The update phase is run for each cluster/centroid. We compute the mean position of points belonging to the current cluster.

@group(0) @binding(0) var<storage> points: array<f32>;
@group(0) @binding(2) var<storage> clusters: array<u32>;
@group(1) @binding(0) var<storage, read_write> centroids: array<f32>;

@compute @workgroup_size(${WORKGROUP_SIZE})
fn cs(@builtin(global_invocation_id) id: vec3u) {
    let centroid = id.x;
    var sum = vec2f(0);
    var num = 0;

    for (var i = 0; i < ${N}; i++) {
        if (clusters[i] == centroid) {
            sum += vec2f(points[2*i], points[2*i + 1]);
            num += 1;
        }
    }

    centroids[2*centroid] = sum.x / f32(num);
    centroids[2*centroid + 1] = sum.y / f32(num);
}

Pipelines

Compute pipelines are created for each step.

const assignModule = device.createShaderModule({ code: assignClusters });
const assignPipeline = device.createComputePipeline({
    layout: computePipelineLayout,
    compute: {
        module: assignModule
    }
});

const updateModule = device.createShaderModule({ code: updateCentroids });
const updatePipeline = device.createComputePipeline({
    layout: computePipelineLayout,
    compute: {
        module: updateModule
    }
});

First, the assignment pipeline is run.
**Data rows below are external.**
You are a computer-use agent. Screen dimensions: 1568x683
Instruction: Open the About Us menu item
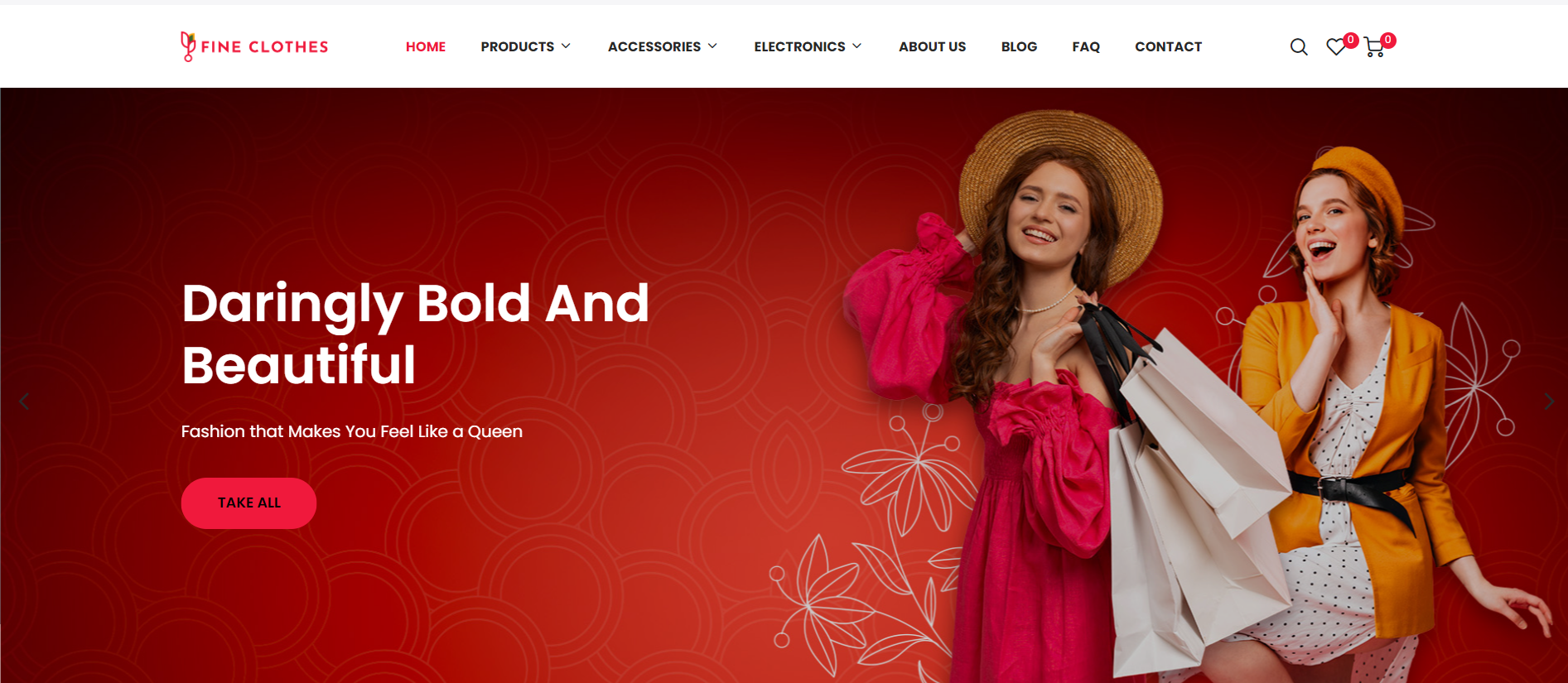(932, 47)
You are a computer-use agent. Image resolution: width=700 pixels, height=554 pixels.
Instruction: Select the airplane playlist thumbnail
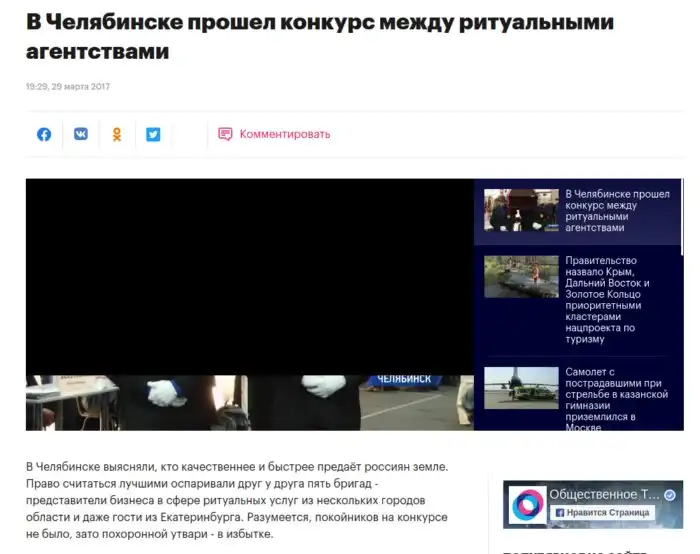pyautogui.click(x=521, y=387)
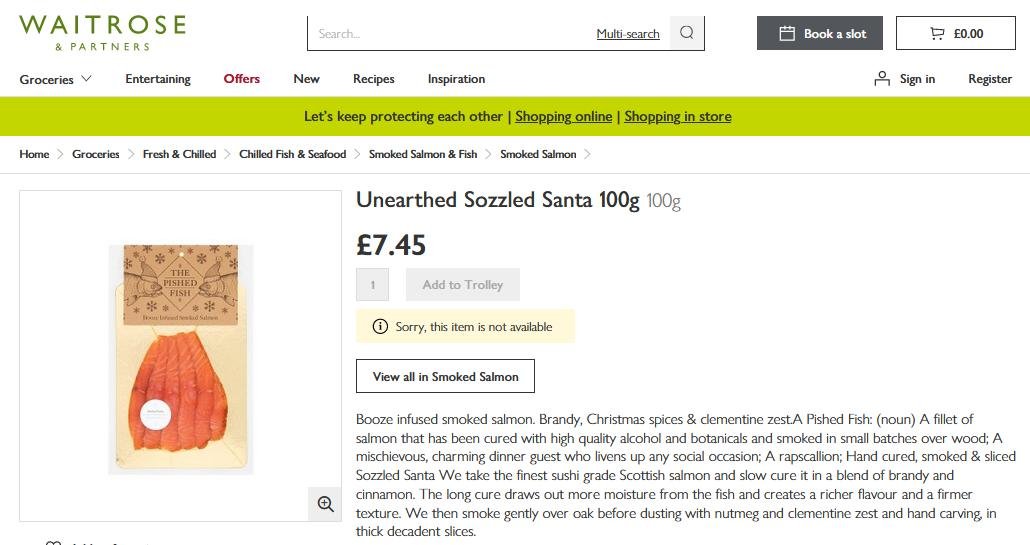Click the Waitrose & Partners logo
Image resolution: width=1030 pixels, height=545 pixels.
pos(102,31)
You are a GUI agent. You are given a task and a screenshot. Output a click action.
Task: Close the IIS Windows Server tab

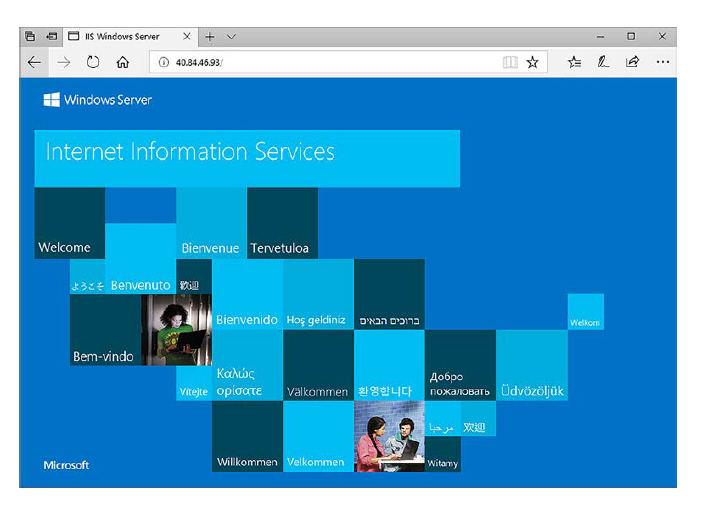point(187,36)
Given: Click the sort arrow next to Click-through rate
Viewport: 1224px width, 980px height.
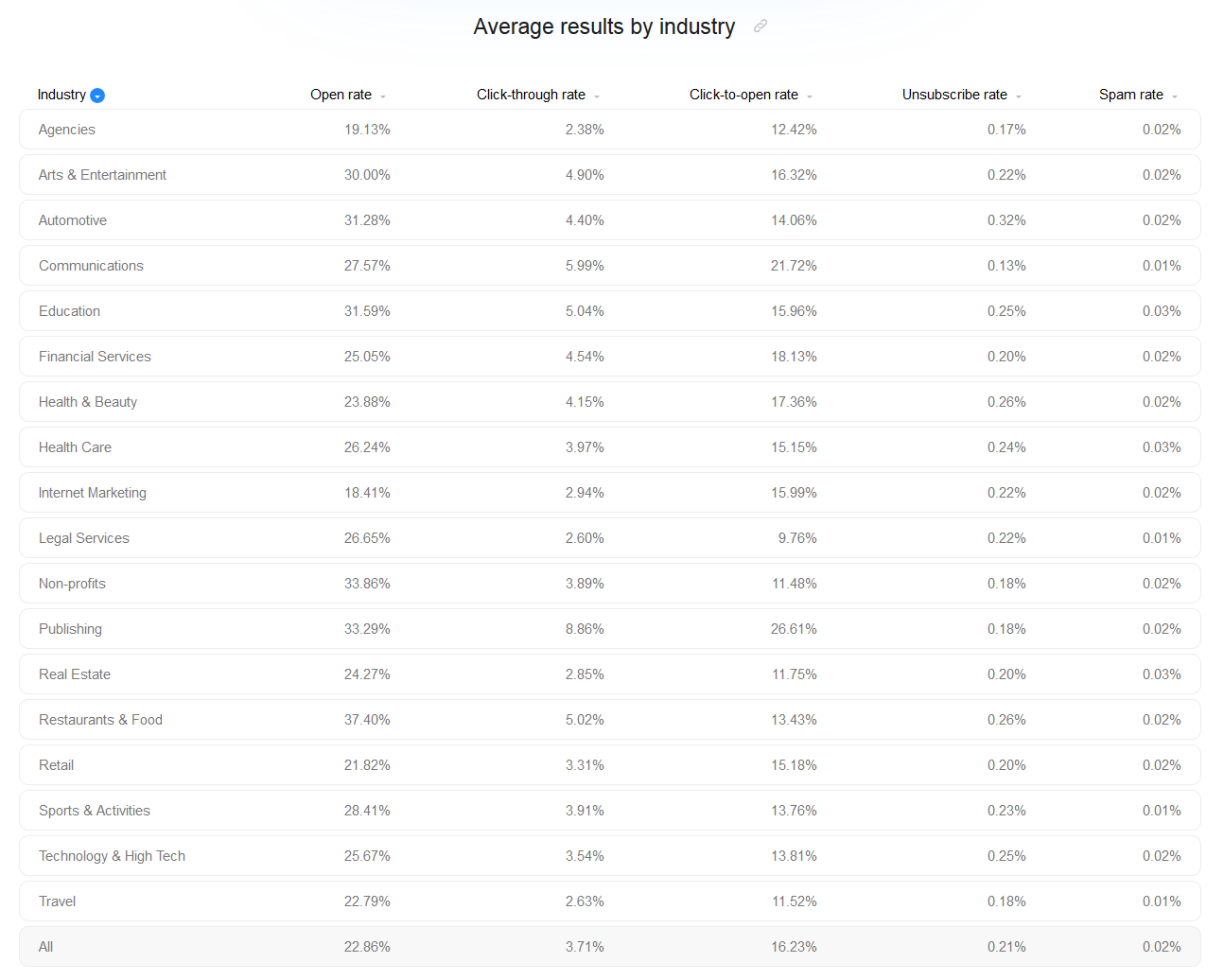Looking at the screenshot, I should [x=597, y=96].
The compute shader is run for each point, hence we need Math.ceil(N / WORKGROUP_SIZE) work groups. After this step, the assigned clusters are copied into the read-only buffer. Then, the centroid positions are updated and copied into the corresponding read-only buffer. In both steps we attach both bind groups. After the computations are done, the render pipeline is run.

const encoder = device.createCommandEncoder();

const assignPass = encoder.beginComputePass();
assignPass.setPipeline(assignPipeline);
assignPass.setBindGroup(0, renderBindGroup);
assignPass.setBindGroup(1, computeBindGroup);
assignPass.dispatchWorkgroups(Math.ceil(N / WORKGROUP_SIZE));
assignPass.end();

encoder.copyBufferToBuffer(clustersBufferComp, 0, clustersBuffer, 0, 4 * N);

const updatePass = encoder.beginComputePass();
updatePass.setPipeline(updatePipeline);
updatePass.setBindGroup(0, renderBindGroup);
updatePass.setBindGroup(1, computeBindGroup);
updatePass.dispatchWorkgroups(Math.ceil(K / WORKGROUP_SIZE));
updatePass.end();

encoder.copyBufferToBuffer(centroidsBufferComp, 0, centroidsBuffer, 0, centroids.byteLength);

// ... render pass ...

And… it works! You can see the clusters being updated until convergence. Efficiency of the code wasn’t investigated in this post, but it’s a question worth looking into because that’s the whole point of performing computations on the GPU.